Leetcode #2572: Count the Number of Square-Free Subsets
In this guide, we solve Leetcode #2572 Count the Number of Square-Free Subsets in Python and focus on the core idea that makes the solution efficient.
You will see the intuition, the step-by-step method, and a clean Python implementation you can use in interviews.
Problem Statement
You are given a positive integer 0-indexed array nums. A subset of the array nums is square-free if the product of its elements is a square-free integer.
Quick Facts
- Difficulty: Medium
- Premium: No
- Tags: Bit Manipulation, Array, Math, Dynamic Programming, Bitmask
Intuition
The problem breaks into overlapping subproblems, so caching results prevents exponential repetition.
A carefully chosen DP state captures exactly what we need to build the final answer.
Approach
Define the DP state and recurrence, then compute states in the correct order.
Optionally compress space once the recurrence is clear.
Steps:
- Choose a DP state definition.
- Write the recurrence and base cases.
- Compute states in the correct order.
Example
Input: nums = [3,4,4,5]
Output: 3
Explanation: There are 3 square-free subsets in this example:
- The subset consisting of the 0th element [3]. The product of its elements is 3, which is a square-free integer.
- The subset consisting of the 3rd element [5]. The product of its elements is 5, which is a square-free integer.
- The subset consisting of 0th and 3rd elements [3,5]. The product of its elements is 15, which is a square-free integer.

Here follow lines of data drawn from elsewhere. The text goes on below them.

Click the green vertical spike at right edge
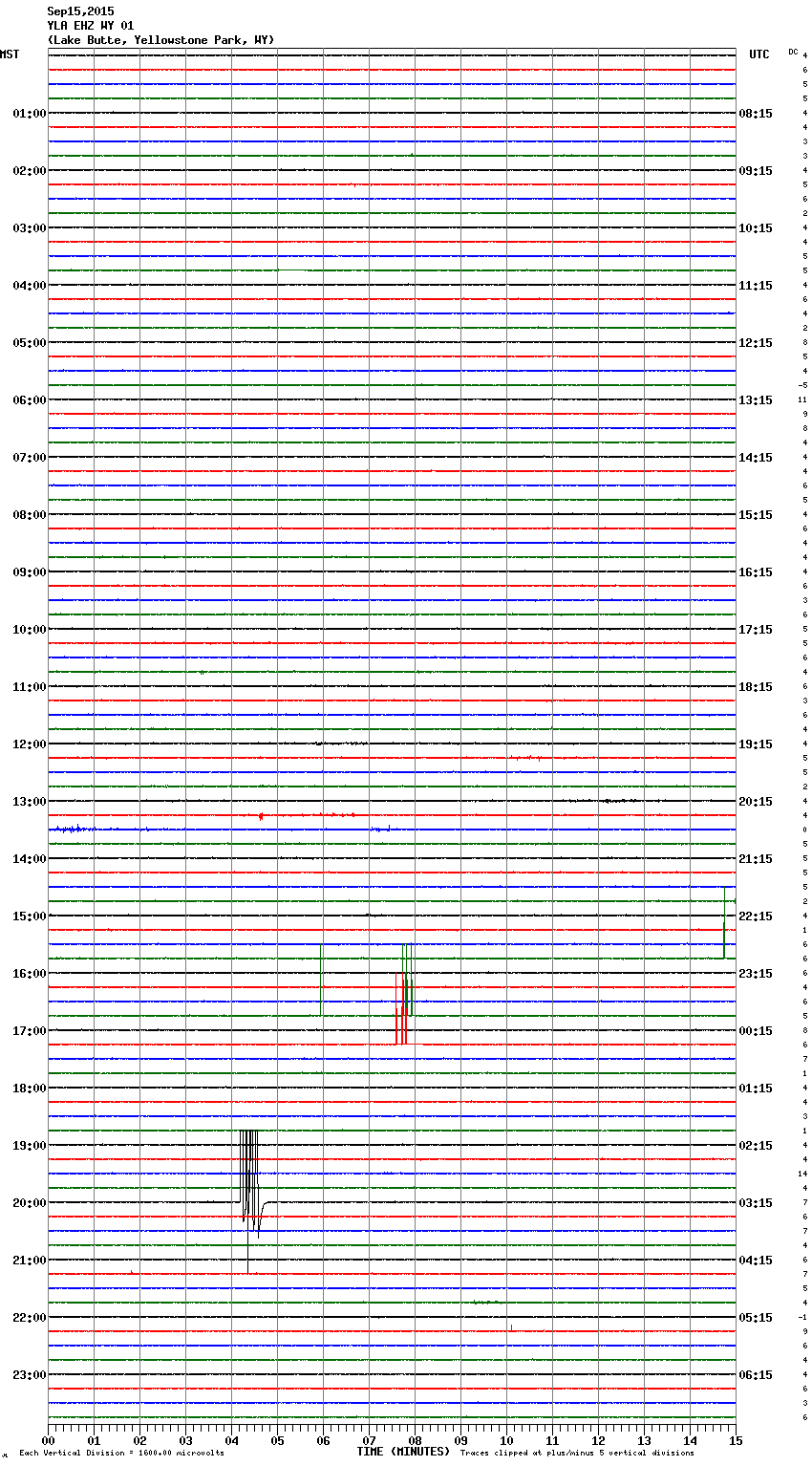 (x=724, y=923)
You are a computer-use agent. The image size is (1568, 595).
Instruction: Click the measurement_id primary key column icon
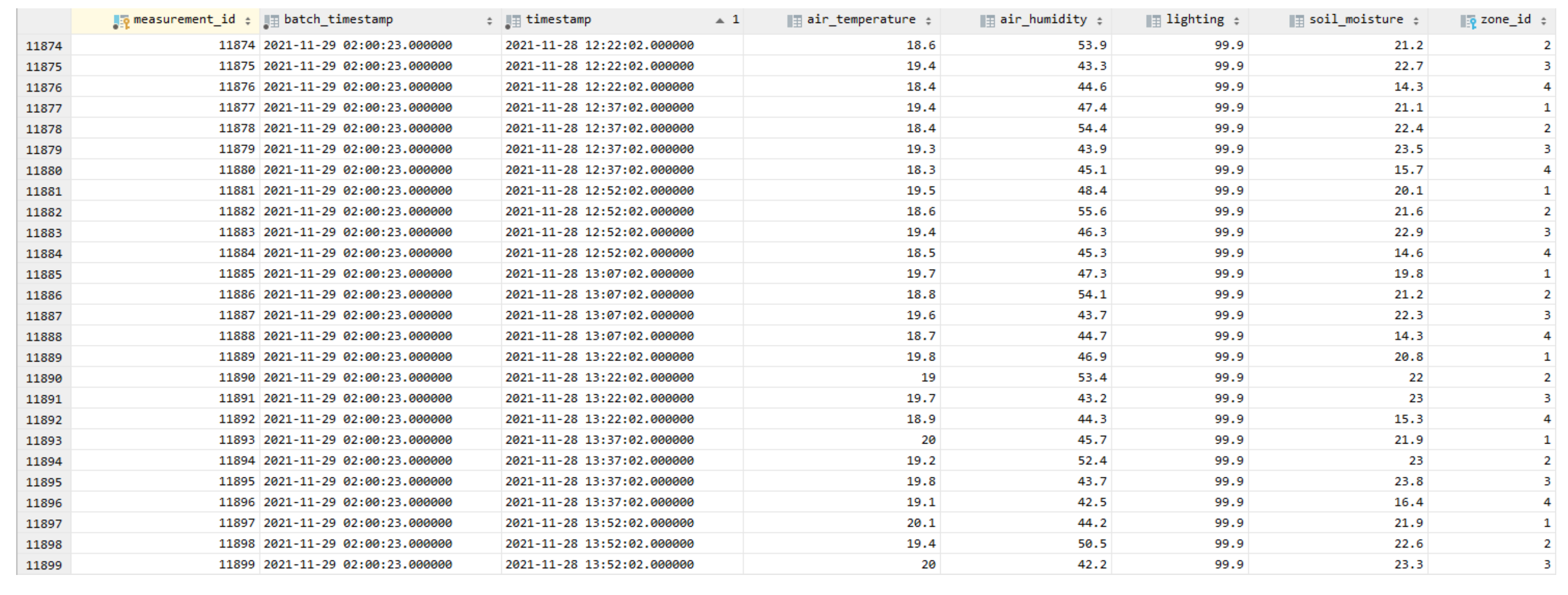(x=121, y=21)
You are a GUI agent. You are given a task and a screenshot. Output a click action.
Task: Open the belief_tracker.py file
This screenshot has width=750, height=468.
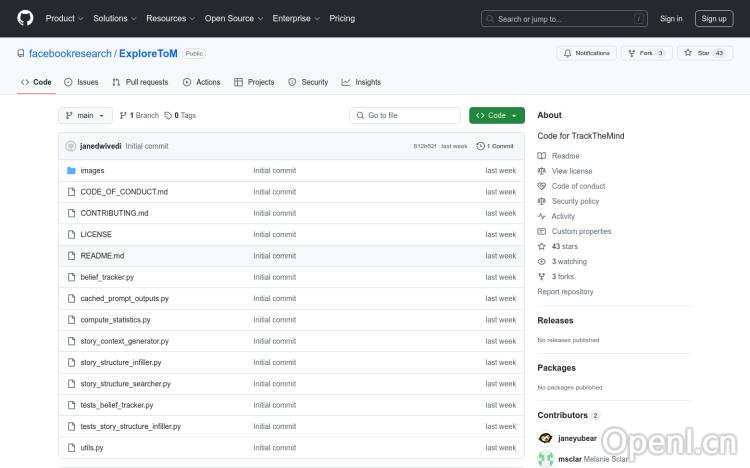[107, 277]
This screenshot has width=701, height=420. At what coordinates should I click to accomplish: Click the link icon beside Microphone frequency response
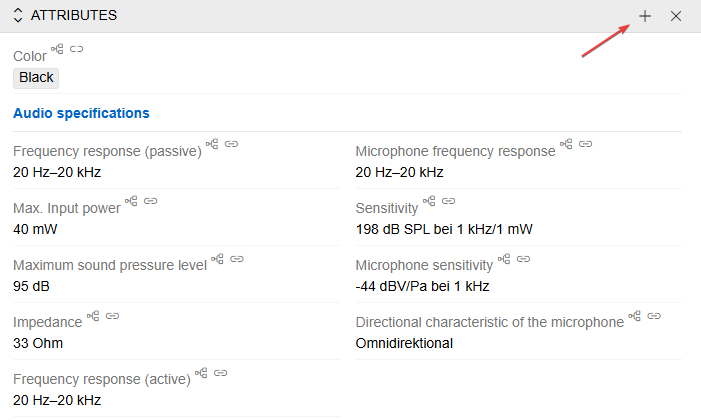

It can be proven that there are no more than 3 square-free subsets in the given array.
Python Solution
class Solution:
def squareFreeSubsets(self, nums: List[int]) -> int:
primes = [2, 3, 5, 7, 11, 13, 17, 19, 23, 29]
cnt = Counter(nums)
mod = 10**9 + 7
n = len(primes)
f = [0] * (1 << n)
f[0] = pow(2, cnt[1])
for x in range(2, 31):
if cnt[x] == 0 or x % 4 == 0 or x % 9 == 0 or x % 25 == 0:
continue
mask = 0
for i, p in enumerate(primes):
if x % p == 0:
mask |= 1 << i
for state in range((1 << n) - 1, 0, -1):
if state & mask == mask:
f[state] = (f[state] + cnt[x] * f[state ^ mask]) % mod
return sum(v for v in f) % mod - 1
Complexity
The time complexity is , and the space complexity is . The space complexity is .
Edge Cases and Pitfalls
Watch for boundary values, empty inputs, and duplicate values where applicable. If the problem involves ordering or constraints, confirm the invariant is preserved at every step.
Summary
This Python solution focuses on the essential structure of the problem and keeps the implementation interview-friendly while meeting the constraints.